Si va dalla malattia mentale vista pero' e finalmente senza il pietismo che di solito l'accompagna e quindi la sua "normalizzazione" ed il suo inserimento nel tessuto narrativo, allo studio antropologico della realtà piccolo borghese della provincia americana; dalla crisi economica con tutte le sue spicce conseguenze, al tema roosveltiano della rinascita, quel risveglio dei sensi e dei sentimenti che tanto e' caro a certo cinema molto americano. Ma a dispetto di tutti i pronostici c'é poco Frank Capra e molto più sarcasmo e lucida follia, uno sguardo impietoso su certe consuetudini, basti solo pensare alla tematica solo apparentemente di sfondo del grande bluff della famiglia perfetta american style che l'amico fraterno di Pat e sua moglie rappresentano.

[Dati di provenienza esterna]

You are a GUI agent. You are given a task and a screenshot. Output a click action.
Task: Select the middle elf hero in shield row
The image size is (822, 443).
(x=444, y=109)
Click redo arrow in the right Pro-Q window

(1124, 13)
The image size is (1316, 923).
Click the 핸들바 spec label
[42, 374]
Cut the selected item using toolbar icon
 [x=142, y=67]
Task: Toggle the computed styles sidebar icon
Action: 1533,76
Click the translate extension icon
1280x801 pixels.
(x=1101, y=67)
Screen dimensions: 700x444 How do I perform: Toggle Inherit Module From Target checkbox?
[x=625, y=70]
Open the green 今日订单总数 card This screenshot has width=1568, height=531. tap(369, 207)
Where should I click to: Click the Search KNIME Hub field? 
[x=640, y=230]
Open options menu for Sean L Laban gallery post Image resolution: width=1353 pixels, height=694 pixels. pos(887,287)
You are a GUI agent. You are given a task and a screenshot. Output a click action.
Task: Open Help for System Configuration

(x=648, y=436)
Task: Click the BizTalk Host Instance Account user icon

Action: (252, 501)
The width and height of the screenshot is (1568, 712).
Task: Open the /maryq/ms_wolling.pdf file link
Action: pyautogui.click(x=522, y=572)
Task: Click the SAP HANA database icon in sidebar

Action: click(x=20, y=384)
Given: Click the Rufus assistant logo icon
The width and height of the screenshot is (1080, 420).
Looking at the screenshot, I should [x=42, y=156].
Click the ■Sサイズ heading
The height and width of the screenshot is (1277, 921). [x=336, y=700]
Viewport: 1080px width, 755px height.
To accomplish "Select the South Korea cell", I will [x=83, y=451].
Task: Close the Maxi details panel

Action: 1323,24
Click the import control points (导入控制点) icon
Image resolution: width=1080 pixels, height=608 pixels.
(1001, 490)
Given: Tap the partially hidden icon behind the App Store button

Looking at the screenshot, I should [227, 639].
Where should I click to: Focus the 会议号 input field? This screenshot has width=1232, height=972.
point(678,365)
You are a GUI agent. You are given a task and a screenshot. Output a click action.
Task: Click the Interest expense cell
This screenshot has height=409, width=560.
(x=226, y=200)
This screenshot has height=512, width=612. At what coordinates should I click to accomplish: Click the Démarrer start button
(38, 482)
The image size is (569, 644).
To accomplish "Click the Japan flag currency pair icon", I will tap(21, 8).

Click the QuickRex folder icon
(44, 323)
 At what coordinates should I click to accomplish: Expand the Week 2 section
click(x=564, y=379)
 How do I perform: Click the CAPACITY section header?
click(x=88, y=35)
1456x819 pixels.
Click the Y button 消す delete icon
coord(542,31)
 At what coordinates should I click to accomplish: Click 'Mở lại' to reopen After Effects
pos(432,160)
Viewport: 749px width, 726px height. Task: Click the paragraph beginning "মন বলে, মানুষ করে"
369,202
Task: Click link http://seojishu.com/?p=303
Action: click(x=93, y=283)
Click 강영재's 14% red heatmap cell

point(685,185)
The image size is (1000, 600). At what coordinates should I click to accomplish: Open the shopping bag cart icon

Il loro ménage fittizio e precostituito che non si risolve, ma rimane in odioso limbo di perbenismo e convenzione, e' metafora di una crisi ben più ampia che dilaga e mette in discussione il concetto intero di realizzazione dell'individuo che sta alla base della cultura USA. Ma questa è un'altra storia.

Un paio di iperboli retoriche ed una deriva sentimentale sul finale non riescono ad inficiare il valore della pellicola ne' tantomeno a rendere meno pregevoli le magistrali prove della Lawrence e di Bradley Cooper, quest'ultimo altrettanto meritevole del massimo riconoscimento dell'Academy, ma penalizzato dalla competizione impossibile con mister “tre nomination=tre Oscar vinti" alias Daniel Day Lewis.
E se Pat e' il protagonista designato, colui che per esigenze di scrittura e per fedeltà al racconto originale è al centro della vicenda è comunque Tif a rubare la scena, come su quel palco del Kodak Theatre, e a comandare il gioco. Perché nessuno può lasciare Tif in un angolo. Tantomeno a bocca asciutta e senza la magica statuetta a cui tutti ambiscono.
E Pat e David O. Russell si consolano scrivendo il loro lieto fine, con buona pace del povero Hemingway e dei tragici colpi ad effetto che sciupano il retorico, ma sempre rassicurante, happy end.